The UK's slow response to the popularity and growth of crypto and crypto derivatives has placed the nation in a difficult position, regulation-wise. Various factions have arisen to criticize the FCA's priorities and intentions. Despite this, Woolard insisted HM Treasury, the Bank of England, and the FCA will all take steps to address identified harms to consumers, to market integrity, and to the risk of financial crime in the coming months. To that effect, the speech also outlined the findings of a dedicated task force created in March to find recommendations regarding crypto regulation.
"My hope is that if someone in 10 years' time was to pause on the world in 2018, they would see our task force work as a further step along our journey of encouraging beneficial innovation to thrive in the UK, but in a context in which financial crime is combated, market integrity is safeguarded and consumers are adequately protected from harm."
India to Issue Regulations on Crypto in December
A finance ministry panel established in November 2017 may have draft regulations for crypto use in India by December, Quartz reports. This would likely end confusion about the legal status of crypto in the country.
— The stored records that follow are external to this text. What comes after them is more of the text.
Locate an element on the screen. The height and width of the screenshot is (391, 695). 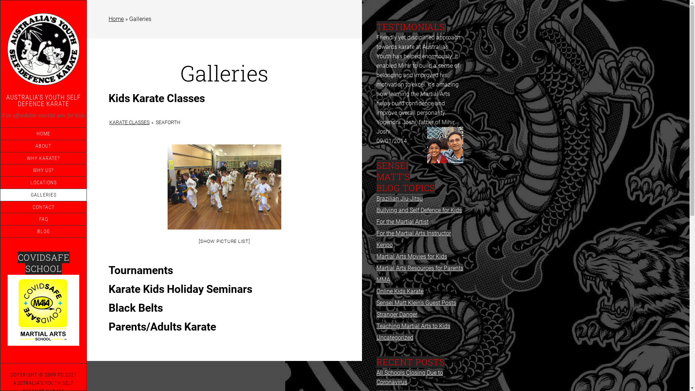
'For the Martial Arts Instructor' is located at coordinates (413, 233).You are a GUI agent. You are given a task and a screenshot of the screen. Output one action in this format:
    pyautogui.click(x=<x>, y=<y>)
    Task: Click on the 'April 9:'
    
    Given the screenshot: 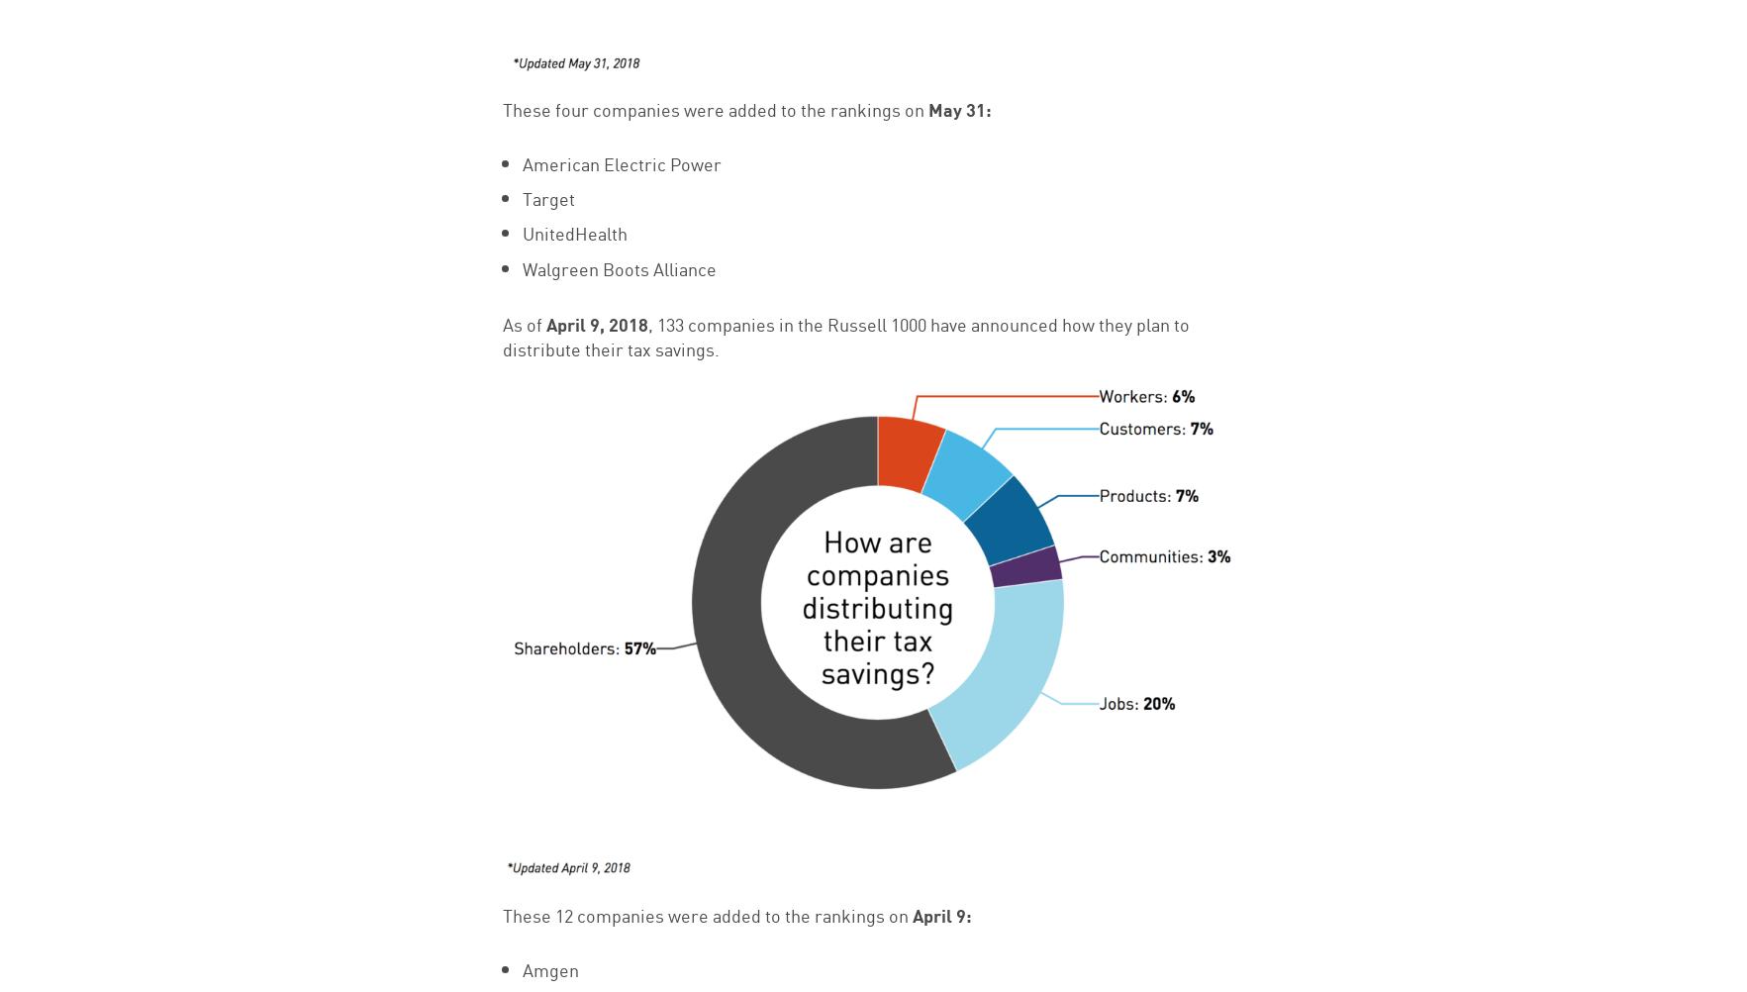 What is the action you would take?
    pyautogui.click(x=940, y=912)
     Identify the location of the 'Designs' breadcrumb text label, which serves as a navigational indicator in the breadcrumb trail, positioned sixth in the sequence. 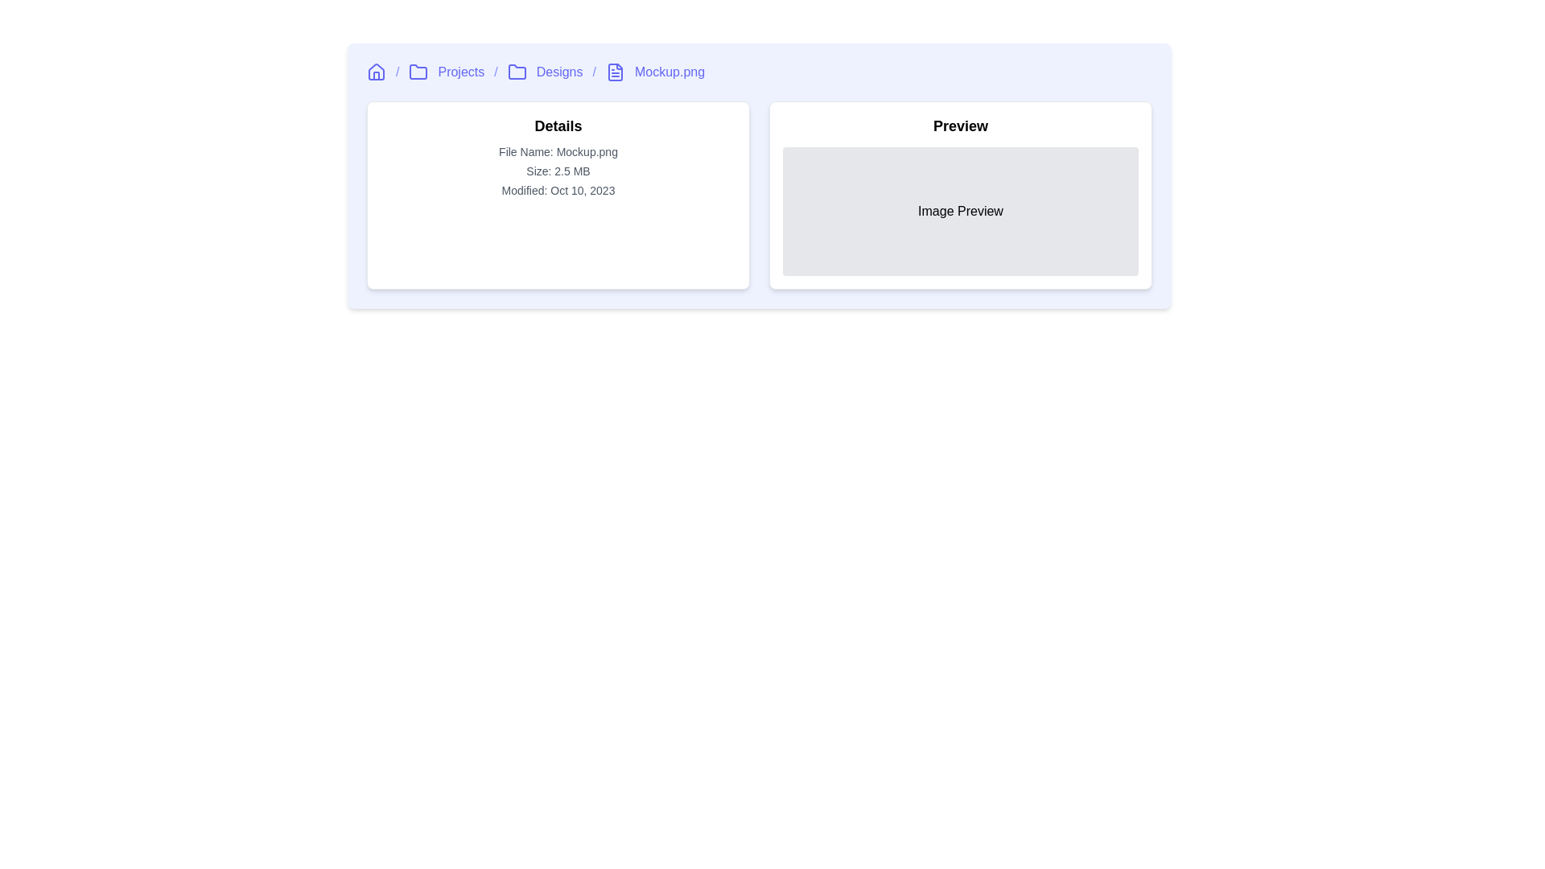
(559, 71).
The push surrounds a legal fight that has been ignited by the Reserve Bank of India's crypto banking ban. In April, the bank asked lenders to conclude all business relationships with crypto exchanges within three months, which fueled a chain of legal challenges. While it was mandated that draft regulations were to be filed by July, litigation delayed release. The court asked the government to draft a counter-affidavit to assert the government's position on cryptocurrencies.
The counter-affidavit says that the panel, headed by Subhash Chandra Garg, a secretary in the department of economic affairs, will hold meetings in December and January to deliberate a draft report, which is currently being worked on, and potential crypto regulations.
Happy Thanksgiving! We will be back Monday with your Daily Byte.